Task directions: In your copy of the entries below, keep every word exactly and leave out all images.

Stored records
▼
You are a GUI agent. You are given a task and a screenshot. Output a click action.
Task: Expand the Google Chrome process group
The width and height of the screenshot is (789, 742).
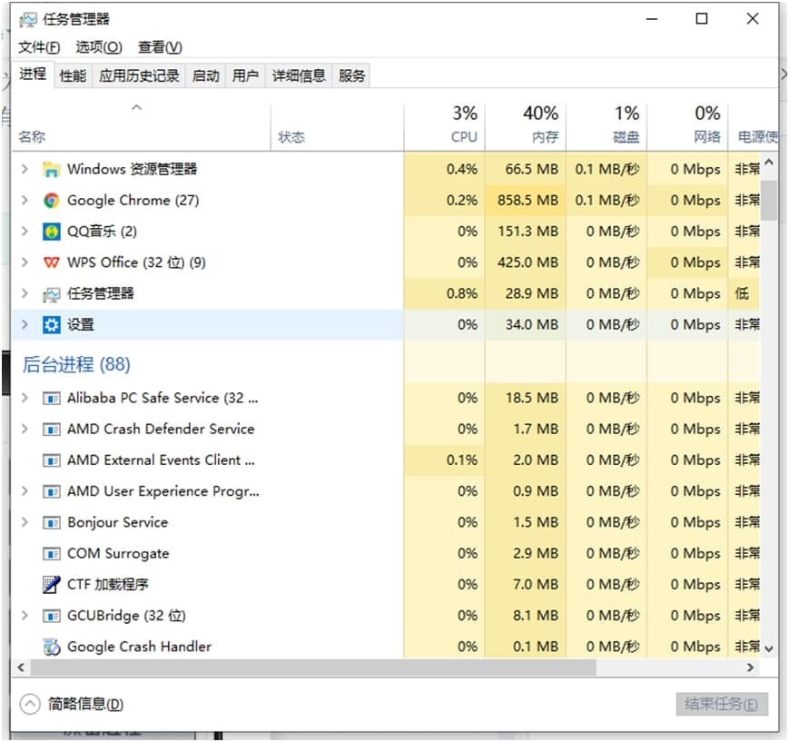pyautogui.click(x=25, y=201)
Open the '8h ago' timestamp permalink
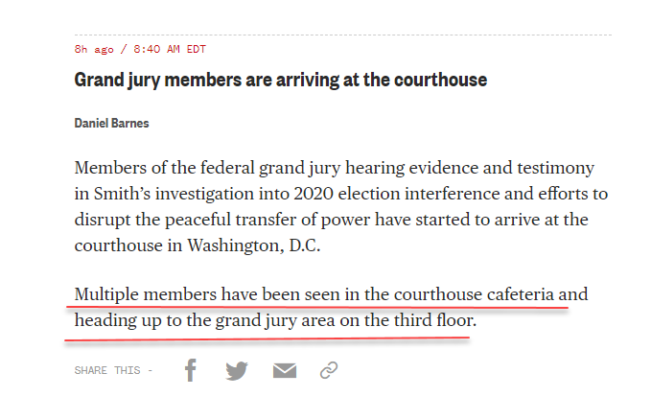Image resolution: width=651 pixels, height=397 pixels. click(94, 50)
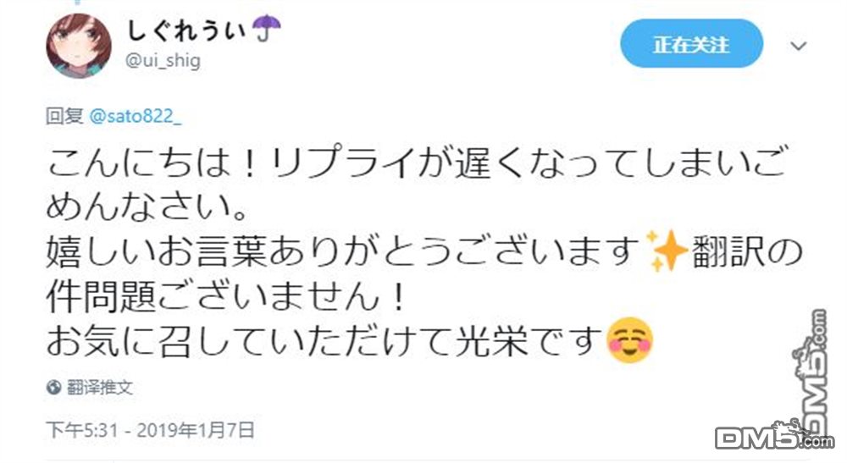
▲
Response area:
You are a GUI agent. You are given a task and a screenshot. Output a click action.
Task: Expand the Google Chrome process group
The width and height of the screenshot is (789, 742).
pyautogui.click(x=25, y=201)
Open the '8h ago' timestamp permalink
Image resolution: width=651 pixels, height=397 pixels. click(94, 50)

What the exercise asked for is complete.